Una bambola gonfiabile prende vita. Scoprirà quanto il mondo possa essere crudele: Air doll di Hirokazu Koreeda.

Il vuoto è il tema fondante dell’ultima fatica di Koreeda Hirokazu, presentata al Festival di Cannes nella sezione Un Certain Regard. Dopo le vicende familiari ed esistenziali di Still Walking, il regista si dedica a un film di maggior consumo, ma non per questo meno significativo. Per la prima volta contamina e manipola generi diversi tra loro, con un risultato estremamente efficace, che sopravanza di gran lunga l’analoga operazione del triste Lars e una ragazza tutta sua di Craig Gillespie, incentrandosi non sul possessore della bambola, ma sull’oggetto stesso. Il regista passa dalla fantasia aggraziata e tenera delle passeggiata iniziale della creatura per le vie della città, per poi arrivare alla tremenda sequenza in cui la bambola si ferisce e della sua scoperta del piacere sessuale con un ragazzo che ama, venate di horror e esplicite.

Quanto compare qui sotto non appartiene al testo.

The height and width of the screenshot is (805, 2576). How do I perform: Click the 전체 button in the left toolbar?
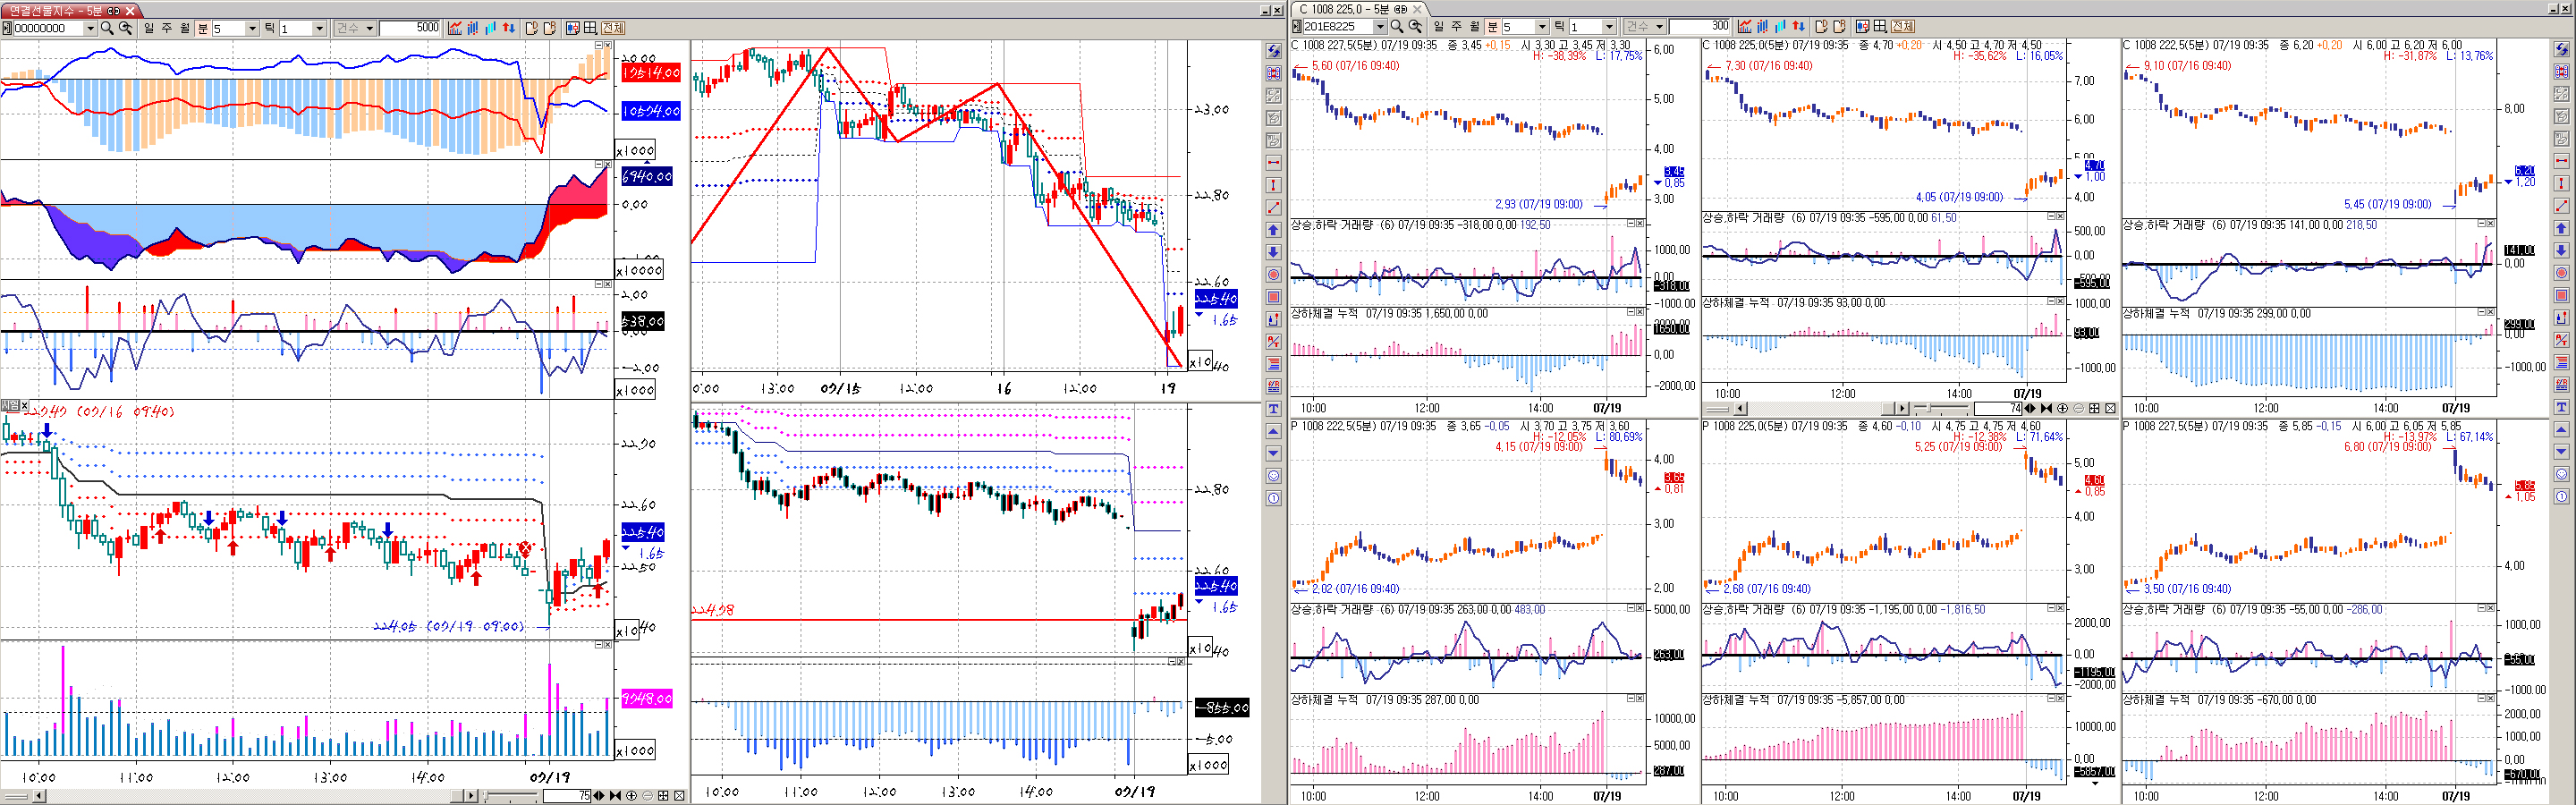[613, 28]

Il vuoto di Koreeda è un vuoto prima di tutto corporeo, fisico (la bambola, oggetto inerte e passivo per eccellenza, fatta solo per soddisfare il desiderio sessuale). E’ poi un vuoto morale e esistenziale, il “marito”, preferisce la bambola senz’anima a quella viva e anche il giovane del videonoleggio, che dovrebbe amarla, la tortura. Infine è vuoto di una società, si intravedono ossessione, mania, violenza, anoressia, anche se in secondo piano. Per Nozomi, così la chiamano, una real doll con una vagina di plastica, all’inizio pura, lieve, che si sorprende di ogni piccola cosa, il mondo si trasformerà in un vero inferno. Meglio quindi sarebbe stato rimanere quella che era. Nessuna concessione all’ottimismo, dunque, ma analisi impietosa. L’ingenuità, la bellezza, la meraviglia del mondo e della vita che lei rappresenta, subiranno ben presto uno scadimento inesorabile nel confronto con la malvagità degli esseri che la circondano. Bae do-na è semplicemente splendida, nel suo ruolo forse più complesso e importante.

Non inganniamoci quindi, questo non è un film necessariamente minore o inferiore rispetto alle grandi prove precedenti di Koreeda, forse non siamo abituati a vederlo creare una storia così sensuale e diretta, meno astratta, meno cerebrale, ma le idee e l’impostazione di pensiero non sono meno incisive o notevoli. Il modello di riferimento è ancora una volta anche il cinema giapponese del passato, in particolare i racconti di Tanizaki Chijin no Ai e Shisei, L’uomo dei tatuaggi, L’amore di uno sciocco, adattati entrambi per il cinema da Masumura Yasuzo nel 1966.